The man, who goes by GhostEzra on the encrypted messaging app Telegram, has more than 300,000 followers and posts “explicit Nazi propaganda, including outright Holocaust denial and a slew of conspiracy theories that often range from obliquely to explicitly antisemitic,” according to Logically, an organization that tracks disinformation online and uncovered his identity.
Among other materials, the man has posted a 12-hour film that claims Jews created communism in order to dominate the world. GhostEzra’s Telegram channel, according to Logically, has effectively become a neo-Nazi chat room.
According to Logically’s investigation, GhostEzra is a pseudonym for Robert Smart, an evangelical Christian man who lives in Florida. Smart, as GhostEzra, had posted photos and other identifying markers that, perhaps ironically, situated him in an area of southeast Florida with a large Jewish population — near the cities of Boca Raton and Boynton Beach.
Logically also sussed out Smart’s identity through customer reviews he had left on Google and Yelp using the same name and avatar seen in one of GhostEzra’s Telegram posts. In one instance, he left a one-star review of an Orthodox synagogue in Boca Raton, writing, “Not nice.”
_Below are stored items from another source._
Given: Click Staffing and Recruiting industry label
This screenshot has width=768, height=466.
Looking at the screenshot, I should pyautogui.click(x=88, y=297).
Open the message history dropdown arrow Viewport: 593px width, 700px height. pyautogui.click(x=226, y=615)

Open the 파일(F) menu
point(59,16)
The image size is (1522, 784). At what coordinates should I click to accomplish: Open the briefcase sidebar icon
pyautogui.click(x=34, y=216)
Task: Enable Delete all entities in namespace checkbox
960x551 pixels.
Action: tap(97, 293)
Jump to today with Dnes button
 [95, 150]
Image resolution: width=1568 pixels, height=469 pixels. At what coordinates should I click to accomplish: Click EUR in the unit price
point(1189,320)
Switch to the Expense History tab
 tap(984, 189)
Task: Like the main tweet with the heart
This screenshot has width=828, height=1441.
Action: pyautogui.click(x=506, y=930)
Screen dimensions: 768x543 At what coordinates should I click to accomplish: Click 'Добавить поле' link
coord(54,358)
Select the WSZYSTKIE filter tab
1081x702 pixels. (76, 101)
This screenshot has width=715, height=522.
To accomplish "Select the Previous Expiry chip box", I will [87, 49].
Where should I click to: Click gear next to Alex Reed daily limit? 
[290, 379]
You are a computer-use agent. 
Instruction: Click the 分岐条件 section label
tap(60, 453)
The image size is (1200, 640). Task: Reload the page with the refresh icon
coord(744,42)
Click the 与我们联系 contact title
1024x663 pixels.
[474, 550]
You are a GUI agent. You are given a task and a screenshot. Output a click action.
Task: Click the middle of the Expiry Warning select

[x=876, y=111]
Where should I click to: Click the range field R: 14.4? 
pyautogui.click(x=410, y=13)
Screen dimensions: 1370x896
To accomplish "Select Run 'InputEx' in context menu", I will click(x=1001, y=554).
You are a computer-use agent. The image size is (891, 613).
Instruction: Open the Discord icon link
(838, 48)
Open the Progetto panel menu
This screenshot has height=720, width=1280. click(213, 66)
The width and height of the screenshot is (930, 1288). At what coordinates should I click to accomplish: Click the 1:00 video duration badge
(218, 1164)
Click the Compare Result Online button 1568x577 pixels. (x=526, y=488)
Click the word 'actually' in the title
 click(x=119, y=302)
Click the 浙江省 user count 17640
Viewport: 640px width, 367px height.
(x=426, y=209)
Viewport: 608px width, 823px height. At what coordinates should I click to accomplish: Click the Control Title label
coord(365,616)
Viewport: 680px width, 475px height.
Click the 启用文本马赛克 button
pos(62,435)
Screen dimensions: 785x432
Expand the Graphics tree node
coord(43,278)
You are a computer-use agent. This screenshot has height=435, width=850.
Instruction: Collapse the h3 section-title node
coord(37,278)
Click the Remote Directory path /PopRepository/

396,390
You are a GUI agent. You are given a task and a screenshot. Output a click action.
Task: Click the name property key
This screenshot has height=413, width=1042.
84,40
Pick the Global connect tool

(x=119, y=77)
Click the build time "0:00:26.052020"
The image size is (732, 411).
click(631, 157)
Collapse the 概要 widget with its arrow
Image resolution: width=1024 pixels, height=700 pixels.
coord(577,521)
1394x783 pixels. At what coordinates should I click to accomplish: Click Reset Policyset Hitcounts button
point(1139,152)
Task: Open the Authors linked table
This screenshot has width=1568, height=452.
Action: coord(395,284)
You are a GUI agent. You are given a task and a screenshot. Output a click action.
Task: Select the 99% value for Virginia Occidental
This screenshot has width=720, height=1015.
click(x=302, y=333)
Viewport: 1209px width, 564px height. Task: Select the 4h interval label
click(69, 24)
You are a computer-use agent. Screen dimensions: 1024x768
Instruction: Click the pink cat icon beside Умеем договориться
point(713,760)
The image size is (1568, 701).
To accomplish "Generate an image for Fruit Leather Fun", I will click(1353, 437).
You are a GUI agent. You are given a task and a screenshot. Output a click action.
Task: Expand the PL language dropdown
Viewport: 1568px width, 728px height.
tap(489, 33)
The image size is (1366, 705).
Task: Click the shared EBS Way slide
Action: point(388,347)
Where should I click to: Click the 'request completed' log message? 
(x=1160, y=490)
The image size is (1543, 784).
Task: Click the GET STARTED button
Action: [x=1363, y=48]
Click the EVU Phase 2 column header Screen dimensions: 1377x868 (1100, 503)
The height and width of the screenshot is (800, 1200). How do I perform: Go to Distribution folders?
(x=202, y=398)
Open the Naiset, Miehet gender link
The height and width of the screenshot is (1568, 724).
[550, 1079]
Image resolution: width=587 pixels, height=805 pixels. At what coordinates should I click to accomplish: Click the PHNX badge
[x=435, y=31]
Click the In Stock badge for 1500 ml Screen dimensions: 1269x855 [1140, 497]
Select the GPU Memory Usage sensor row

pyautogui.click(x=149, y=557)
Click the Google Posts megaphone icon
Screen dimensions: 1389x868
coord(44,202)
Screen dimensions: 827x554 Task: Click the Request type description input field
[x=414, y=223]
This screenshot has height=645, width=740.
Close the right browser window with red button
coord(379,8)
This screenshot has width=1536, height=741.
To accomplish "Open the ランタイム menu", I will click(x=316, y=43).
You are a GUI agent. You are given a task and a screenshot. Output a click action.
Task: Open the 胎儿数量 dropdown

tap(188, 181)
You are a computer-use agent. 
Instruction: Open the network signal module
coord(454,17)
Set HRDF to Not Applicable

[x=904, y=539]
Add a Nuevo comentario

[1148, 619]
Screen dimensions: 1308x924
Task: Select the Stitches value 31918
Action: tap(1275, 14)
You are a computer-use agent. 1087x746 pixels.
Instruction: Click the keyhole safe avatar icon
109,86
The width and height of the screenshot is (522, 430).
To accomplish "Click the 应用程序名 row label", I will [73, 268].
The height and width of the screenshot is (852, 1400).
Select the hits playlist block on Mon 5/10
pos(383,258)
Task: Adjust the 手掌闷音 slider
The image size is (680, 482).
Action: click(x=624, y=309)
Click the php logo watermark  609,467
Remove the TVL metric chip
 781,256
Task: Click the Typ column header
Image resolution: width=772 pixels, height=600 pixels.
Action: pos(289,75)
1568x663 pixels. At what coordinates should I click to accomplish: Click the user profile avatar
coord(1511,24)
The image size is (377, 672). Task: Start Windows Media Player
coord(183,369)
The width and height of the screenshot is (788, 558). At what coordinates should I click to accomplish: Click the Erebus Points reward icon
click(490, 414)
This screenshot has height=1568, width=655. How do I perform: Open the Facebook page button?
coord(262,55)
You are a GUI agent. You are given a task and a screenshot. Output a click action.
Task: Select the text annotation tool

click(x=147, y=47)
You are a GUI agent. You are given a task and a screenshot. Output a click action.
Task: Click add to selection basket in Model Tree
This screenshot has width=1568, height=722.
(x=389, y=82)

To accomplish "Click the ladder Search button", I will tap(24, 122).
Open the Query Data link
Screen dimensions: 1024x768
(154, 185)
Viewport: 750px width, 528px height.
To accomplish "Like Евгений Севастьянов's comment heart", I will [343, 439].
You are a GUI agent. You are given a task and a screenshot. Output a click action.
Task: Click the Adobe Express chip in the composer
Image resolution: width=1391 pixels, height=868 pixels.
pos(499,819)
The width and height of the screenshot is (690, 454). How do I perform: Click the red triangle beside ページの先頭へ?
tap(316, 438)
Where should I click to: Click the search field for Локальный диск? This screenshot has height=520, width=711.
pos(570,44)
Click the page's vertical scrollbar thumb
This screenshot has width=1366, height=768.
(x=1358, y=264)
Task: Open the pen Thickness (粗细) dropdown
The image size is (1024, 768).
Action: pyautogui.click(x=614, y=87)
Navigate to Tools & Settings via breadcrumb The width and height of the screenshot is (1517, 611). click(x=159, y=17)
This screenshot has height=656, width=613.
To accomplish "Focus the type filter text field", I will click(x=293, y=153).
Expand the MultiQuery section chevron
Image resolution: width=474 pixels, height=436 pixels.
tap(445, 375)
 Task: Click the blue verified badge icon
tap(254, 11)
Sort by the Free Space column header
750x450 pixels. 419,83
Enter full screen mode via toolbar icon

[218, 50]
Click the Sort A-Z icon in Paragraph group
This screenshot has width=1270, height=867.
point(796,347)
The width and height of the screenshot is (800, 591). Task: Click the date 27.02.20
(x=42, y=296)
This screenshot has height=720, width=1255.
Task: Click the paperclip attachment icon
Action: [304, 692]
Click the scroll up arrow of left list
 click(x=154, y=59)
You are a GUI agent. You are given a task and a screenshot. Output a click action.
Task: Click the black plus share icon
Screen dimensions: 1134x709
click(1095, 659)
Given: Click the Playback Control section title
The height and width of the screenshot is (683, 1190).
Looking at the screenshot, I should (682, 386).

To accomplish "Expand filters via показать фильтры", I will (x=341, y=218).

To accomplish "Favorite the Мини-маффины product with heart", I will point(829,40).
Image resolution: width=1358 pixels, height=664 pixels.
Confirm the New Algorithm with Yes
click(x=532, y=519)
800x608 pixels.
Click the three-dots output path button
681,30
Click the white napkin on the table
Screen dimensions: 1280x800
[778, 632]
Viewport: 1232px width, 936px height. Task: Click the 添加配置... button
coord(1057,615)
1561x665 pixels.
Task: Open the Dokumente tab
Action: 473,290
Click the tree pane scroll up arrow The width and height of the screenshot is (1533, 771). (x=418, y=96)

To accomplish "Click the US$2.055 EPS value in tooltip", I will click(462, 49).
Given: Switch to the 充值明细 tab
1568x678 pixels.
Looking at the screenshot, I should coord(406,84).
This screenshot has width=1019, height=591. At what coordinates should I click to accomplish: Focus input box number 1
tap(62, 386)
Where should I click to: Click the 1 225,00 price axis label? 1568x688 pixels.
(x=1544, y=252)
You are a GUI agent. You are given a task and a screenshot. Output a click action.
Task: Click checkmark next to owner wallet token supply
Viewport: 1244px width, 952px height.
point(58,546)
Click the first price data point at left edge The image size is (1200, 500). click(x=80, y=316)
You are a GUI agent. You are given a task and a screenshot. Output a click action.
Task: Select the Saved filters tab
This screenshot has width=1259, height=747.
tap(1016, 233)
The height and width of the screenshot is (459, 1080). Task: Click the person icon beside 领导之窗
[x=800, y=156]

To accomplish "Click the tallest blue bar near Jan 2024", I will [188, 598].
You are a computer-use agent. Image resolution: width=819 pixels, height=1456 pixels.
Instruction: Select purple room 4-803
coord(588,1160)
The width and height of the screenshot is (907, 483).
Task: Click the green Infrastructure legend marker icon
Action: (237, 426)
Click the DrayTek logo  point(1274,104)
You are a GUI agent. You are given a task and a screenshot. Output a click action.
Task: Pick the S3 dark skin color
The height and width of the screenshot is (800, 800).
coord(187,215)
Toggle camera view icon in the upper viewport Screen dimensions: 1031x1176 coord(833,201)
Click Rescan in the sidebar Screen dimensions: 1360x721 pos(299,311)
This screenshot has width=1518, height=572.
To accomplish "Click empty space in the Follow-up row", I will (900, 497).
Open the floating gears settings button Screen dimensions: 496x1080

Logically’s investigation appears to put the question of GhostEzra’s identity to rest. At one point, suspicions had swirled that the account was run by Ezra Cohen-Watnick, a Jewish Donald Trump administration official who once worked with Michael Flynn and later was appointed to a senior Defense Department post. Flynn was briefly Trump’s national security adviser before resigning because he lied to the FBI, and has since become a celebrity among followers of QAnon.
But Cohen-Watnick’s lawyer, Mark Zaid, wrote on Twitter in March that GhostEzra’s posts were the “usual conspiracy laden Q’Anon garbage” and that Cohen-Watnick was not associated with the account.
In fact, Logically reported that GhostEzra’s antisemitic conspiracy theories have become too extreme even for some other leading promoters of QAnon, a theory that falsely claims Trump is fighting a secret cabal of Democratic elites who kidnap and abuse children, and harvest their blood. Scholars have said that QAnon’s claims of worldwide conspiracy and child murder for blood have their roots in age-old antisemitic canards.